Anti-Semitism Is a Hatred Unlike Any Other

August 10, 2021 | Ruth R. Wisse
About the author: Ruth R. Wisse is a Mosaic columnist, professor emerita of Yiddish and comparative literatures at Harvard and a distinguished senior fellow at the Tikvah Fund. Her memoir Free as a Jew: a Personal Memoir of National Self-Liberation, chapters of which appeared in Mosaic in somewhat different form, is out from Wicked Son Press.

In a recent speech that caused much controversy in the Israeli press, Alternate Prime Minister Yair Lapid equated anti-Semites with the Hutus who slaughtered Tutsis in Rwanda, “those who beat young LGBT people to death,” and other perpetrators of violent discrimination. He went on to argue that “anti-Semitism is racism, so let’s talk to all those who oppose racism. . . . Anti-Semitism is hatred of outsiders, so let’s recruit anyone who was ever an outsider and tell them—this is your fight too.” But to Ruth Wisse, anti-Semitism isn’t just a generic form of bigotry:

Anti-Semitism is a form of hatred, but it’s more than that. People organize against the Jews as part of an ideological struggle. Scapegoating Jews for the suffering of another people provides an explanation for its misery, an outlet for its anger, and a target for its aggression. From its founding in the 1870s to its current American intersectional variant, anti-Semitism has the unique power to build grievance coalitions between Marxists and Muslims, fascists and fundamentalists, atheists and believers, nationalists, internationalists, CEOs, and academics.

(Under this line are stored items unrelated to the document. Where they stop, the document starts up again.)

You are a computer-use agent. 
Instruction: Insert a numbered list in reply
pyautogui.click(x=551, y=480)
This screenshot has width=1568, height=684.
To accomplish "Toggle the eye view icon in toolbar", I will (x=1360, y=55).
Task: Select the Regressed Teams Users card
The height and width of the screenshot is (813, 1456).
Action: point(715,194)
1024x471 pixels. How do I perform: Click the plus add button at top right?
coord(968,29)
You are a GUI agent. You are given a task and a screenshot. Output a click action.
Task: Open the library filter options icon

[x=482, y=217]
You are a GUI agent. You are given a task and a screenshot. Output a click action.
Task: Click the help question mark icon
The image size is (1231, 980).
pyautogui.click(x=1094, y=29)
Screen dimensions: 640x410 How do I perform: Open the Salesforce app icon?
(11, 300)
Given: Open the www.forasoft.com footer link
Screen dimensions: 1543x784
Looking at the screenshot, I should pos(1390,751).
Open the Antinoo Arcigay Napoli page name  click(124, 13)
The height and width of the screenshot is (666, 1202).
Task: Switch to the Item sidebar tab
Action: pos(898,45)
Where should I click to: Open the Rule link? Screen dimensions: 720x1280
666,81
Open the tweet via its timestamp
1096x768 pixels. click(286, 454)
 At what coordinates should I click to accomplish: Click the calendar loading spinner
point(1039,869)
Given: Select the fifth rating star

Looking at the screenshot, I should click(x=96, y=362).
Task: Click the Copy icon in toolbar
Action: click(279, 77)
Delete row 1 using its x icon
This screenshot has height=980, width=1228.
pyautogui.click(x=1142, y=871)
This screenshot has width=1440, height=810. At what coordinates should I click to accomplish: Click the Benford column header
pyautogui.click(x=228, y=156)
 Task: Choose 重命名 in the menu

Zionists who thought anti-Semitism was directed against them because of their dispersion were surprised to find it was even easier to blame them in their homeland. But a small people with a hugely magnified image proved the perfect foil for any anti-liberal cause. When Representative Rashida Tlaib claims that people working “behind the curtain” to stop a “free Palestine” are “profiting” off Americans, she obviously isn’t talking about Tutsis or gays.

While Israelis have no choice but to repel those who attack them, some Americans and Jews prefer to ignore or justify the aggression. Progressives say: Who, us? We’re anti-fascist, so how can we be Jew-baiters? Ignorant or disingenuous, they ignore that the driving force of anti-Jewish politics since 1945 has been not fascism but the Arab-Muslim war against the Jewish state, supported by Marxist ideology.

More than hate, anti-Semitism deforms all those who organize politics against the Jews.